Taken from a letter by John Donne considering whether the Countess of Bedford would be a “proper Mediatrix” to “present his case to the necessary people” (1), the term “mediatrix” signifies more than an intermediary; its honorific application to the Virgin Mary invests this function with special agency. This term is used to represent four women — Mary Sidney Herbert, Countess of Pembroke; Margaret Dakins Hoby; Lucy Harington Russell, Countess of Bedford; and Mary Sidney Wroth — as “politically and culturally powerful, but with an edge of oppositionalism; at once a patron to be honored and a force to be reckoned with; a maker of texts and a maker of careers” (2). Crawford foregrounds the importance of their literary and cultural contributions primarily within the political domain dominated by the militant Protestantism of the Sidney–Herbert faction. Each exerted influence through her estate — Wilton, Hackness, Twickenham, and Loughton respectively. Rather than “idealized retreats” (22), these properties served as [End Page 216] centers of political activism promoting the rights of the nobility in opposition to absolute monarchal rule. This perspective is important; just as important, however, is the high value Crawford places on collaboration. These women actively engaged in the production of texts not only through their own writing, but also in their roles as patrons, dedicatees, and readers. They exerted formative influence over the literary works that were written or circulated on their estates.

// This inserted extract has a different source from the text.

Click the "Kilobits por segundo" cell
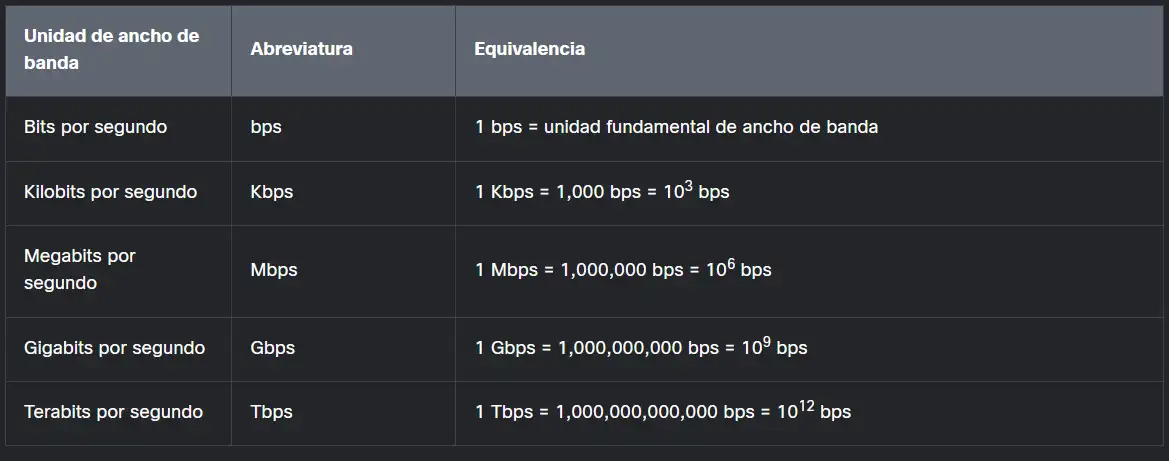The image size is (1169, 461). coord(110,192)
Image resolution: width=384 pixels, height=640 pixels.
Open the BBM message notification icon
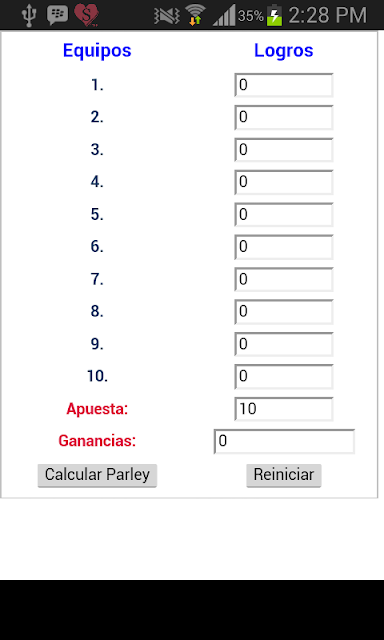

Mary Sidney Herbert, Countess of Pembroke, presents the best case for agency in collaboration. As demonstrated by the presence of her name in the title of The Countess of Pembroke’s Arcadia and further revealed in her 1593 edition, Mary Sidney Herbert played an active role in the composition and circulation of her brother’s romance. In her translation of Robert Garnier’s Marc Antoine, she enacted a different form of agency in the presentation of Cleopatra as a constant woman. As suggested in its title, “Female Constancy and The Countess of Pembroke’s Arcadia,” this is in fact the focus of the chapter, and the political meaning associated with female constancy represents one of the most interesting arguments of the book. Exposing a political analogy between women and political subjects, the constancy of Philoclea and Pamela in the revised Arcadia represents coded advice for persons of either gender living under an absolute monarchy. Rather than the quietism or (worse) masochism attributed to female constancy, Crawford draws on the Christianized neostoicism of Justus Lipsius to represent constancy as “an active achievement of will, and thus as a statement of power” (45). The rape of the princesses advised by Cecropia to Amphialus figures as monarchal tyranny, and the princesses’ equilibrium in the face of death creates female constancy as “the supreme representation of aristocratic virtue” (77). Moreover, the “deciphering imperative” (37) points to a contemporary political domain. Asserting the structural importance to the Arcadia of topical connections between its characters and historical figures, Crawford uses contemporary identifications between Philoclea and Pamela to Penelope Rich and Dorothy Percy, respectively — the sisters of Robert Devereux, Earl of Essex — to contextualize Sidney’s romance within the militant Protestantism of the Essex faction.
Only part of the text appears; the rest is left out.